==== MATERIAL PROVIDED
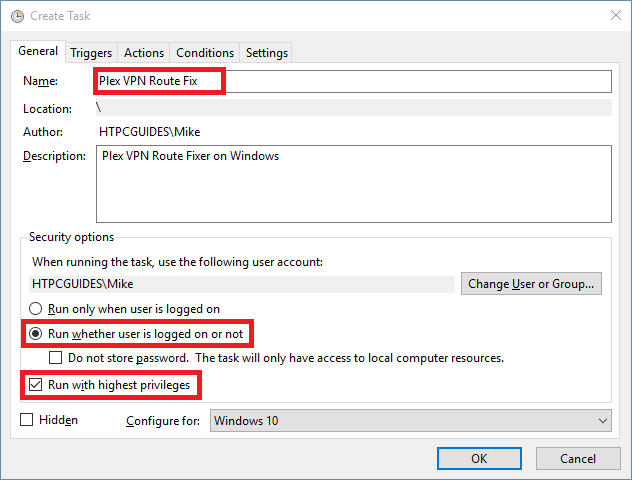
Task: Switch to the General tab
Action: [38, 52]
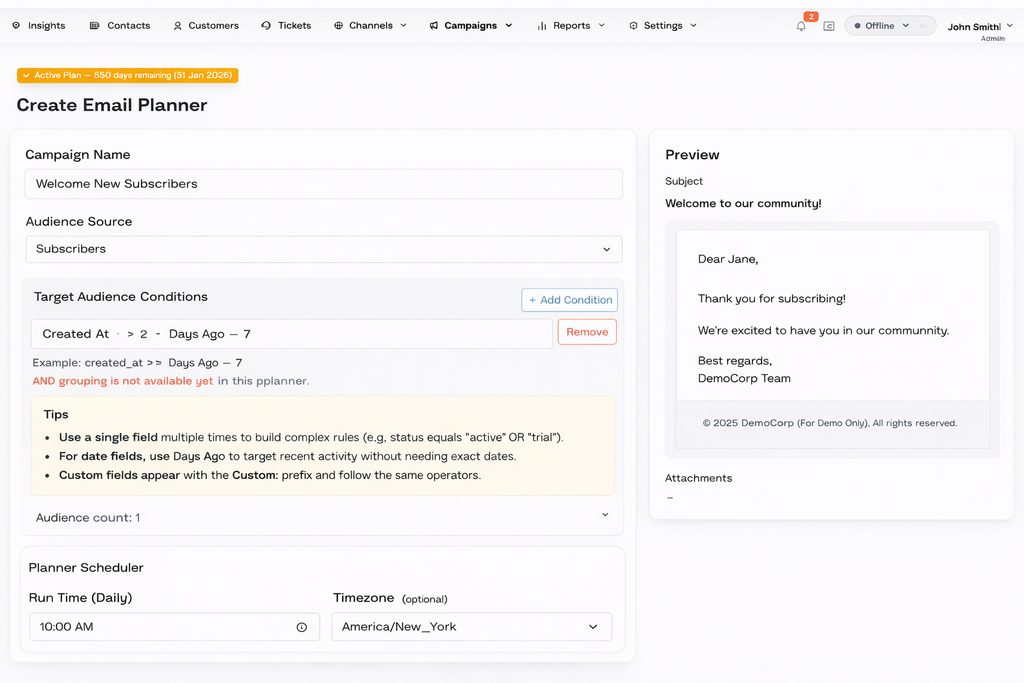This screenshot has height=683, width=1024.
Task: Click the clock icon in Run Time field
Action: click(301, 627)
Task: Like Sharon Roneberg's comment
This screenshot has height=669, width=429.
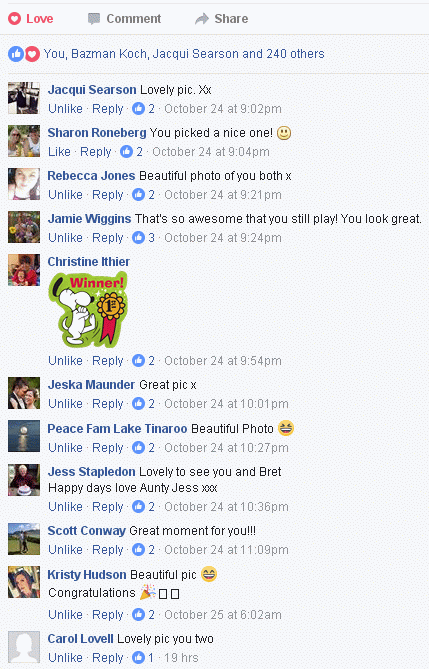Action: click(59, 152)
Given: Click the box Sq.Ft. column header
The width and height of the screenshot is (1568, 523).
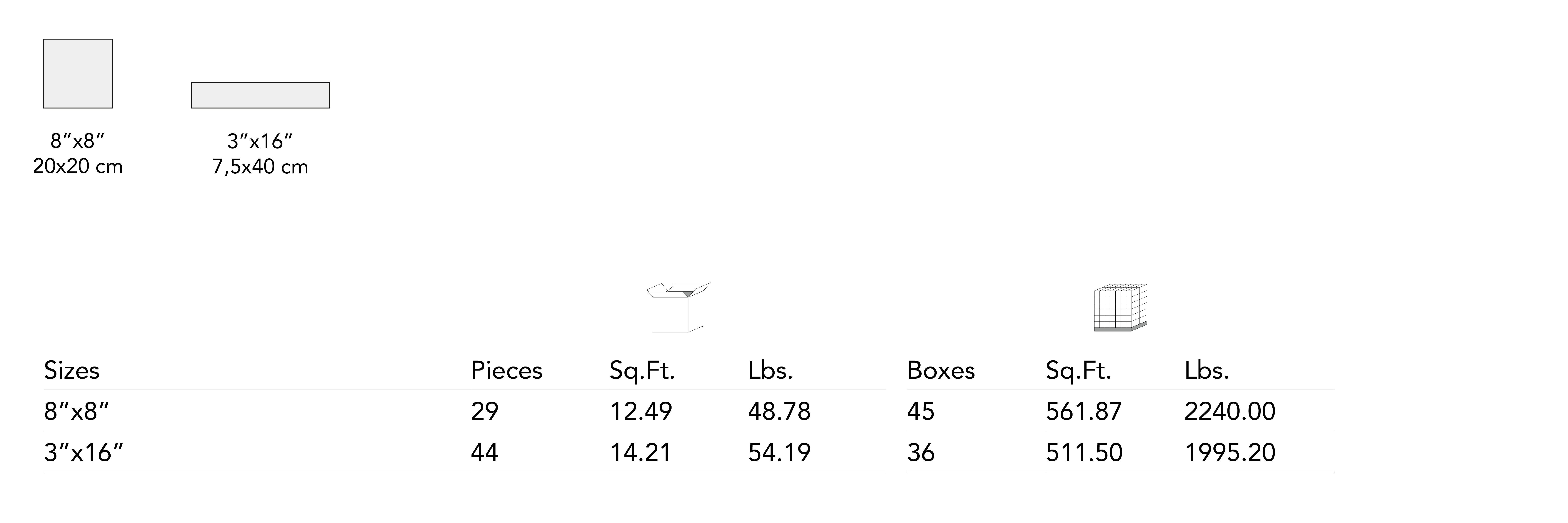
========
==== MATERIAL PROVIDED
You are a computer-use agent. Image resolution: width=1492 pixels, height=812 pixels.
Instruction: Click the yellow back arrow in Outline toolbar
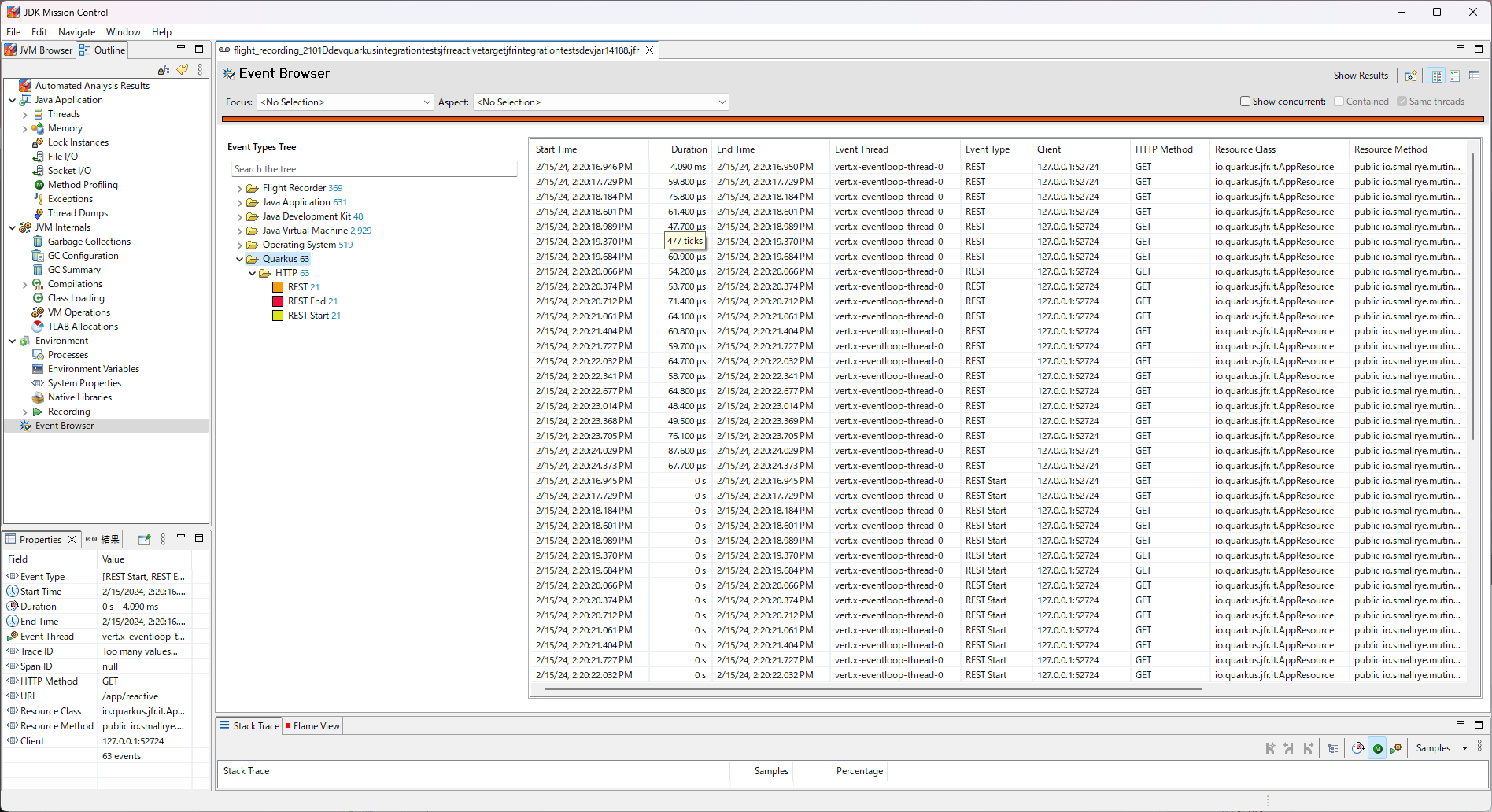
========
TASK OBJECTIVE: Put the records from the line containing "Task: Like Sharon Roneberg's comment" through the line containing "The width and" into a numbered list, leaving out blank lines and pictures.

RESULT BELOW:
1. Task: Like Sharon Roneberg's comment
2. This screenshot has height=669, width=429.
3. Action: click(59, 152)
4. Given: Click the box Sq.Ft. column header
5. The width and height of the screenshot is (1568, 523).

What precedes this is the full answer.